Takahashi Taichirô was a Mito domain retainer (and later ronin) who played a part in plotting the 1860 assassination of Ii Naosuke (Incident at Sakuradamon) and other violent political actions.

Takahashi was prominent in internal Mito politics as early as the 1840s, playing a role in efforts to get former lord of Mito domain Tokugawa Nariaki absolved of his crimes and released from house confinement in 1846-1848. Remaining in contact with Nariaki during this time, he played a role in conveying Nariaki's political desires to other Mito domain retainers. In connection with these activities, however, he was sentenced to house confinement himself, and had his stipend reduced, in 1848.

By 1858, he was back in service to the domain, however, serving in the post of okuyûhitsu tôdori (head secretary). Closely involved in both relatively everyday matters of governance and administration and in more explicitly political (factional) activities, he frequently met with loyalists from Mito, Kagoshima, and elsewhere.

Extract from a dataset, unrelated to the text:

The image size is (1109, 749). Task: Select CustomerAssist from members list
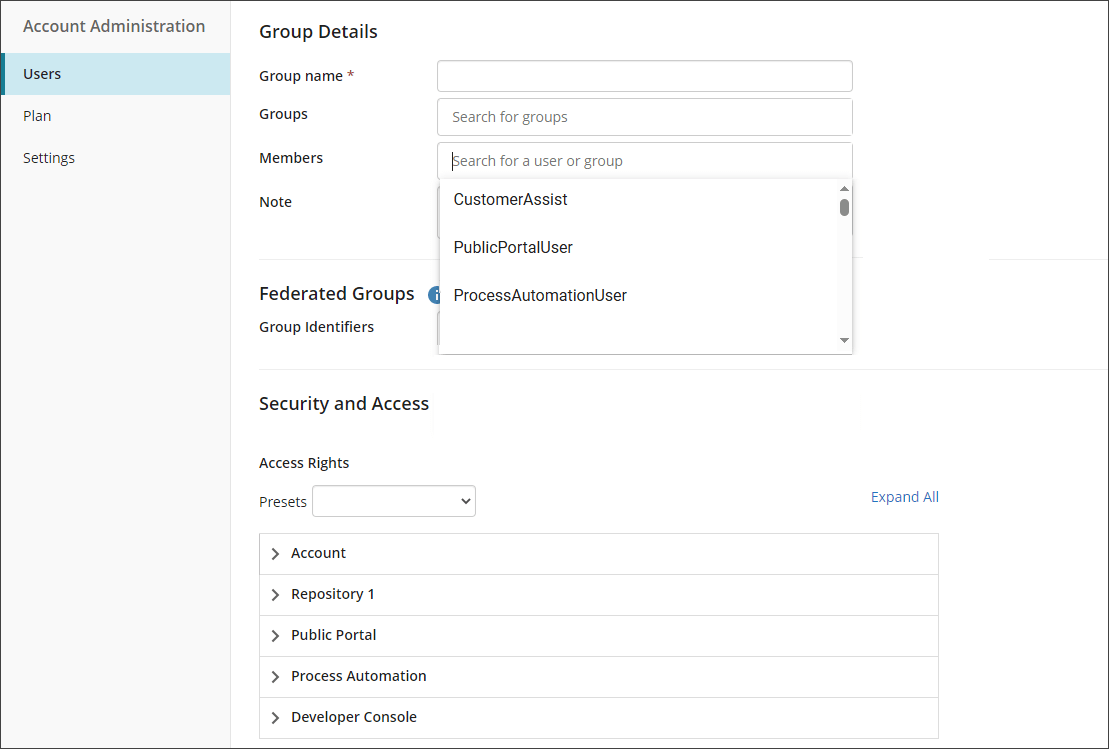510,200
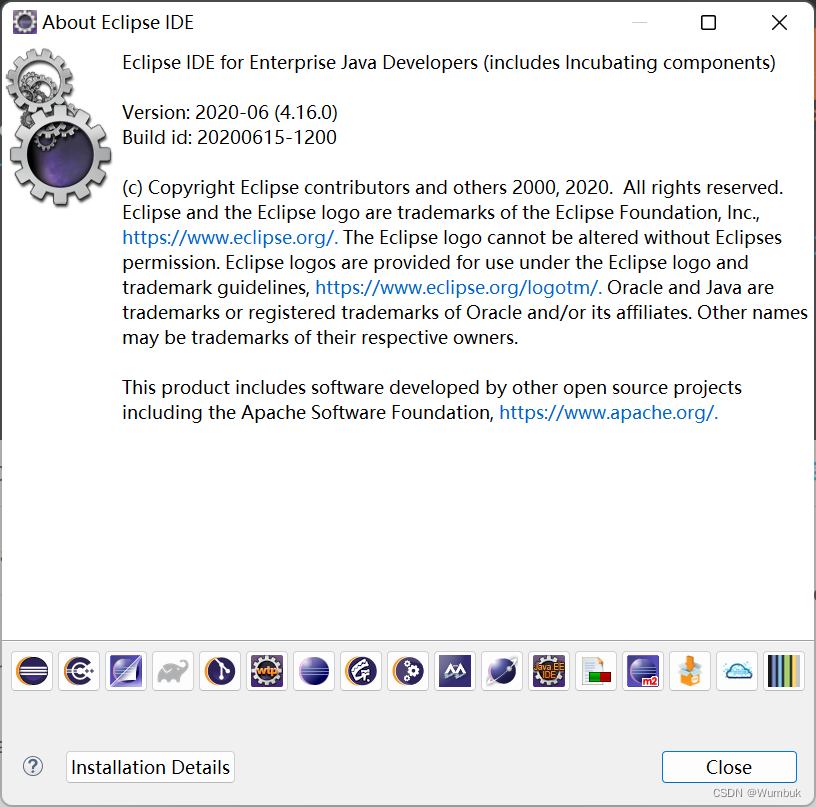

The following year, on 1859/8/16, Takahashi was among a group of Mito and Kagoshima retainers who met at a restaurant in the Sumida area of Edo known as Daishichiro to secretly discuss an attack on Tairô Ii Naosuke. Whether this was their first meeting is unclear. Two months later, on 1859/10/9, Takahashi was again sentenced to house confinement for his political activities, which had attracted the criticism of a number of his fellow Mito domain retainers. Released by 1860/2, he was then ordered to appear at the domain's Hyôjôsho (judicial office), in an attempt to apprehend him; Taichirô ignored these orders and instead went into hiding in Mito. At this time, there was a controversy within Mito as to whether to comply with orders from the imperial court and the shogunate to return to the shogunate texts of imperial orders handed down to Mito several years prior; Taichirô sent letters to the domain government advising against doing so, and in 1860/3, just after the attack on Ii Naosuke, he fled to Osaka with his son Takahashi Shôzaemon, where he met with other loyalists and continued to plot further actions.

On 1860/3/23, surrounded by police officers sent to apprehend them, Taichirô and his son Shôzaemon committed suicide at Tennôji temple in Osaka. Both were later posthumously granted the Junior Fourth Rank.

References

  • Ishin Shiryô Kôyô 維新史料綱要, vol 1 (1937), 28, 31, 37, 82, 84, 127, 140, 154.; vol. 3, 39, 153, 191, 206, 225, 235, 268, 280, 290.